Be the star of family dinner when you present your family with this delicious dish. The Cheesy Crunch Chicken is a staple in our house and is something that my kids will always eat. They are basically a fancy (and way more delicious) version of chicken nuggets. Plus, the Brussel Spouts are baked in drool worthy sun dried tomatoes and other delicious seasonings that make it a crowd-pleaser as well. My recommendation? Triple the recipe and freeze so you can bake this up for dinner at any time.
Cheesy Crunch Chicken & Italian Brussel Sprouts Bake
- 3 lbs. 1.5 kg boneless, skinless chicken breasts, or six large filets
- 1 tsp. 5 mL butter, unsalted
- 1 egg beaten
- 1 tsp. 5 mL garlic, minced, about 3 cloves
- 1 c. 250 mL pepper jack cheese, finely shredded
- 1 c. 250 mL panko crumbs
- 1 tsp. 5 mL garlic powder
- 1 tsp. 5 mL salt
- 1/2 tsp. 2 mL ground black pepper
- 1 tsp. 5 mL dried oregano
- 2 tbsp. 30 mL flour
Italian Brussel Sprouts
- 16 oz. 475 g Brussel Sprouts, frozen
- 1 tbsp. 15 mL Olive Oil
- 1.5 oz. 45 g sundried tomatoes in oil, oil discarded
- 1/2 tbsp. 7 mL garlic, minced, about 4 cloves
- 2 tsp. 10 mL dried basil
- 1/2 tsp. 2 mL salt
- 2 tsp. 10 mL lemon juice
- Trim fat from chicken filets and coat a large rectangle foil pan with butter.
- In a medium bowl, combine cheese shreds, panko crumbs, garlic powder, salt, black pepper, and oregano.
- In a small bowl, whisk the egg with 1 tsp. (5 mL) minced garlic until frothy.
- Sprinkle the tops of each chicken filet with a little flour, making sure it is evenly coated. Next, dip each filet top in the egg mixture. Then, dip the tops in the panko cheese blend and place, tops up, in the center of the foil pan.
- In a food processor or blender; puree olive oil, sundried tomatoes, garlic, basil, salt, and lemon juice until almost smooth, about 2 minutes. It is okay to have a few nice pieces of tomato in the mix when done blending.
- In a medium bowl, toss frozen Brussel sprouts together with the sundried tomato and lemon puree. Pour equal amounts on either side on the chicken filets in the foil pan.
MAKE IT NOW
- Preheat oven to 350°F (180°C) and bake filets and sprouts, uncovered for 40 minutes, or until chicken is cooked through. Serve hot.
MAKE IT A FREEZER MEAL
- Cover the foil pan with plastic wrap and foil that has been labeled with the name and simple cooking instructions.

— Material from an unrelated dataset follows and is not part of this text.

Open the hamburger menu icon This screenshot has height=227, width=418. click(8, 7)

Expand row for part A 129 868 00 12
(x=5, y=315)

Freeze.
COOK FROM FROZEN
- Thaw for 24 hours in fridge prior to cooking. Preheat oven to 350°F (180°C). Remove foil and plastic wrap. Bake for 40 minutes, uncovered, or until chicken is cooked through and no longer pink. Serve hot.
Doing my best to cut down on fried foods and this is the perfect contender. I’ve never baked chicken this way, I mostly had it covered in various tomato sauces or spices. Will the chicken still be a tad mooist or will it be somewhat dry?